To create a bridge crossing a Stream, select the Road terrain and drag it perpendicularly across the Stream. This may not be immediately obvious, since the cursor turns red, but when you complete dragging the Road across the Stream and reach a Grass tile, the bridge only then appear.

The Bridge feature can be placed directly on a Stream tile if you do not want a road connected to it. As with any terrain group or feature, you may need to rotate the Bridge before placing it, by using the right mouse button.

The Cave:

Another Area Transition, the cave is a feature that must be placed manually on the face of a cliff created by the height between Raised and Grass terrain.

A cave can only be placed in a cliff from the center tile of three adjoining Raised terrain tiles.

Docked Ship:

Select the Ship Docked 1 2x2 group to create a ship that is docked close to a shoreline, by placing it in the Water next to a Grass tile.

Select Ship Docked 2 2x2 to create a ship that is docked at a pier. You can then extend the pier to shore with the Road terrain. To place the ship at an already placed pier, rotate the group (right-mouse-click) to evaluate the best position for it.

Here we see the docked ship properly placed.

To make our village we add some houses, of course. You may think that there are only two houses at first glance in the list of features to place, but if we look at the groups, there are several more houses that span two or more tiles (which is why they are called groups, naturally enough).

These house groups include the Barracks, some Barns, and Farms, all types of houses one is likely to find in a fantasy rural setting. Also found here is the Inn, the windmill, and three Temples.

Among the groups are Fields, which every farm should have.

After placing our village houses, examine their doorways. Most houses do not include doors, which allows some customization. To select from a list of doors, click on the Paint Door icon, which is the second icon below the Paint Terrain icon. Our list of features, groups and terrain is replaced by a list of Tileset Specific and Universal doors.

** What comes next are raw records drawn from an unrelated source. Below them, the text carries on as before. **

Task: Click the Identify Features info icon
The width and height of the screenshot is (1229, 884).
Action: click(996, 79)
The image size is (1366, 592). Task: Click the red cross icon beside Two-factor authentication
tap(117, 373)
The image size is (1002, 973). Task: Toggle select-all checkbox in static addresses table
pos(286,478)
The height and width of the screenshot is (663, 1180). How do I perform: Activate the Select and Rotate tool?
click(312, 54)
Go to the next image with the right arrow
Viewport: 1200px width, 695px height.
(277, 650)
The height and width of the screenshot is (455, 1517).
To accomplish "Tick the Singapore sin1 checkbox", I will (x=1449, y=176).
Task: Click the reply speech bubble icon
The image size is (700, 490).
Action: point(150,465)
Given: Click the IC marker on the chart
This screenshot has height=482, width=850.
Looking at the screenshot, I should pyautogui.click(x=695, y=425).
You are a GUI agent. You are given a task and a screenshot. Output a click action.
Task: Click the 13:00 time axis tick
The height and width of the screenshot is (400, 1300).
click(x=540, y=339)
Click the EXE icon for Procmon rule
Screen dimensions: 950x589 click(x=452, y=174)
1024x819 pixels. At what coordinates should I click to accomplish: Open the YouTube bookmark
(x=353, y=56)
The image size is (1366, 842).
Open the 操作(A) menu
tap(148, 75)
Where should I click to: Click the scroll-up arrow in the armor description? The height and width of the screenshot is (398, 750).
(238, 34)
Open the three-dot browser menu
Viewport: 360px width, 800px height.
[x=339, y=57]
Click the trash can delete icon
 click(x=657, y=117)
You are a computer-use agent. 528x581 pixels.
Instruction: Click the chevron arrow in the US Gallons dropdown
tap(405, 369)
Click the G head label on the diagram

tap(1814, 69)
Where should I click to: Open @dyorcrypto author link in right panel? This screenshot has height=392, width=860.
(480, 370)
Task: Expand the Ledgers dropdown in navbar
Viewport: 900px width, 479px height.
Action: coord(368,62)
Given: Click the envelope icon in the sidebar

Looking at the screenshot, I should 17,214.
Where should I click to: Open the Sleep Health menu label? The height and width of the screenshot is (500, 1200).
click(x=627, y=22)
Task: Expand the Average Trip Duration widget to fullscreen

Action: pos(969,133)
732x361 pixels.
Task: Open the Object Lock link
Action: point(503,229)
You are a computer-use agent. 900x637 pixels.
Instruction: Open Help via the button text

Select a door from the list and click on an empty doorway on any house to place it. It will snap into place and show itself as selected with a green outline. The big arrow that appears to come out of the door indicated the direction a player will be facing when the exit the house.

But how will a player enter the house? Interiors need to be made as separate areas, and a door in that area is linked to the door here. We will cover Area Transitions and Doors in a later tutorial.

Now our village is complete as far as the terrain is concerned. All that is needed is to place the Starting Point Location, which can be selected by clicking the icon of a red arrow in a blue circle - it is the only other icon on the same row as the Paint Terrain icon, to the far right on the icon toolbar.

You may have noticed that every area map automatically adds a Starting Point to the center of the map, but we should place it in a more appropriate spot on our map. We choose the dock, so that we can have the player start as if he has just stepped off of the ship.

In our next tutorial we will add a few more features and some NPCs to add life to our little village!